The gold paint with the speckled red finish on the interior was absolutely hideous, but it had a cute shape and with a few coats of teal spray paint it was the perfect vessel to house a few shells and sit on the back of my toilet. I never stop being amazed at the power of a little spray paint.
As a fun aside, I made the little bowl sitting next to the chalice when I was living in Japan. Not too far away from where I lived is a small town called, Seto, which has been famous for its pottery for centuries. In fact the generic word for ceramics in Japanese is setomono (瀬戸物) which literally means Seto objects. I signed up with my friend, Trisha, to go to one of the pottery studios, Kasen, to learn about traditional pottery in Seto and try our hand at making some of our own pieces.
The owner of the studio, Hiroshige Kato, is a twelfth generation potter using clay from the same place as his forefathers 400 years ago. He showed us the spot where he digs for clay as well as how his kilns work and the traditional glazes used in Seto.
Back inside the studio Kato-sensei taught us how to knead the clay and then form bowls and plates on the potter's wheel. After the introduction we had an hour to play around making our on creations. Trisha was a little overly ambitious on the wheel and when her clay got a little off center had a few bowl collapses. She decided to keep one of her collapsed pieces anyway deeming it art and as a result Kato-sensei started calling her "Special Artist." Trisha decided the nickname was a badge of honor and we had lots of fun joking about it.
The whole experience was an awesome time and a really great deal, too. The cost was ¥2000 (about $20 at the time) for the class and then ¥500 (about $5 at the time) for each piece that you decided you wanted to have fired. In the end I decided to have seven of my bowls fired and picked out different glazes for them. After a few weeks the bowls were available to pick up at the studio. I love having my pieces around my home because in addition to being pretty they remind of the fun time Trisha and I had making them.

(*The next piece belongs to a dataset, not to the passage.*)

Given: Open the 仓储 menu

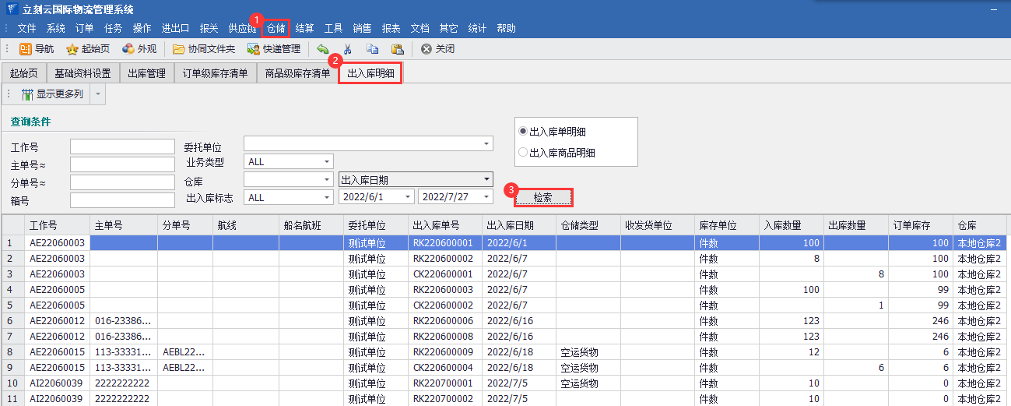Looking at the screenshot, I should (x=276, y=29).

If you ever find yourself in Aichi prefecture in Japan I would highly recommend arranging to take a class at Kasen. The price structure is a little different than when I did it and the exchange rate has also changed, but it is still very reasonable and it is a really great chance to have a hands on experience making Japanese pottery.
Have you recently spray painted anything totransform it? Have you ever tried your hand at throwing pots? Did it turn out well or did you make some "Special Artist" pieces?